La déclaration du sommet souligne que, bien que la concurrence avec des rivaux étrangers soit importante, "l'intégrité et l'égalité des chances dans le marché unique doivent être maintenues".
Le premier ministre des Pays-Bas, Mark Rutte, fait partie de ceux qui doutent d'aller trop loin.
"Nous craignions qu'en matière d'aides d'État, vous ne vous ouvriez trop", a déclaré Rutte.
"Et cela signifierait que vous menaceriez fondamentalement de saper l'une des choses qui fonctionne vraiment dans l'UE, à savoir les marchés intérieurs.
"Mais je pense qu'il est maintenant temporairement ciblé, très axé sur l'innovation, les technologies propres, l'économie propre, précisément les problèmes sur lesquels nous devons concurrencer les États-Unis à cause de la loi sur la réduction de l'inflation à Washington."
Les capitales européennes craignent que les subventions américaines aux technologies propres n'attirent les investissements outre-Atlantique et ne torpillent les plans de relance du bloc.

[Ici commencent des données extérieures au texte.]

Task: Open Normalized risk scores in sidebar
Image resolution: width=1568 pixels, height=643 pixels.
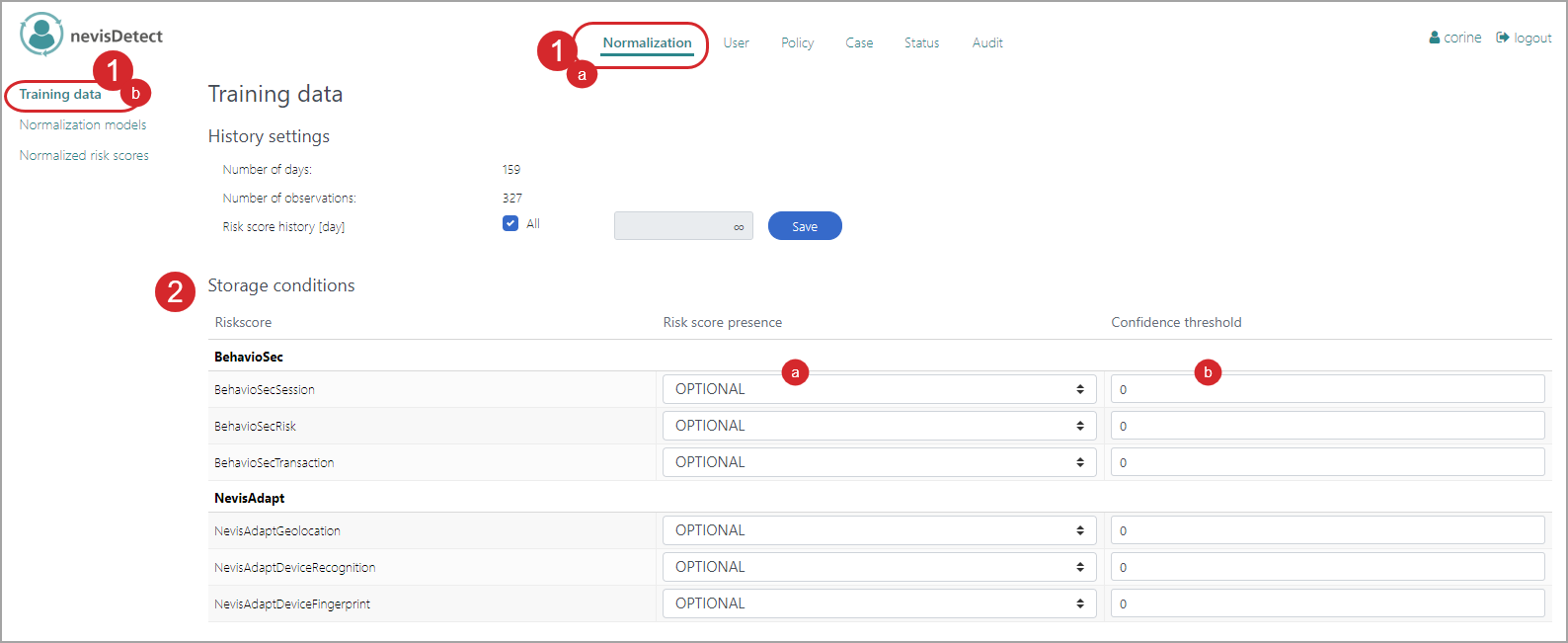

Mais certains membres craignent que l'abandon des contrôles sur les subventions ne permette à de grands acteurs comme la France et l'Allemagne - qui intensifient déjà leurs propres aides d'État - de submerger les petites économies.
Le contrôle des subventions a déjà été assoupli dans le cadre de la réponse à la pandémie de Covid, et des pays comme l'Italie, l'Autriche, le Danemark et la Finlande s'opposent à ce qu'il n'ait aucun sens.
"Sur ce sujet, il y aura toujours deux pour et 25 contre", a plaisanté un diplomate européen, faisant référence à la capacité de l'Allemagne et de la France à soutenir leurs propres entreprises.
La France et l'Allemagne ne sont cependant pas d'accord sur de nouveaux schémas de cofinancement.
Ici, Paris se range du côté de Rome et d'autres dans la promotion de nouveaux fonds d'investissement partagés pour regrouper les investissements européens afin de stimuler l'industrie et de lutter contre les concurrents américains et chinois.
Von der Leyen a promis d'élaborer un projet dans les cinq prochains mois pour un soi-disant "Fonds de souveraineté" pour financer des investissements conjoints dans des entreprises stratégiques.
Mais l'Allemagne et d'autres contributeurs nets aux fonds de l'UE - comme la Suède ou l'Autriche - s'opposent aux emprunts communs ou à l'augmentation des contributions des membres de l'UE pour les payer.
Dans la déclaration, convenue après un sommet qui s'est déroulé tard dans la nuit et jusqu'aux premières heures de vendredi, les membres ont convenu de ne "prendre note" de l'idée.
Et même le président français Emmanuel Macron, grand champion du Fonds de souveraineté, a admis que l'Europe pourrait trouver suffisamment de financement pour répondre au plan américain au sein du pool existant.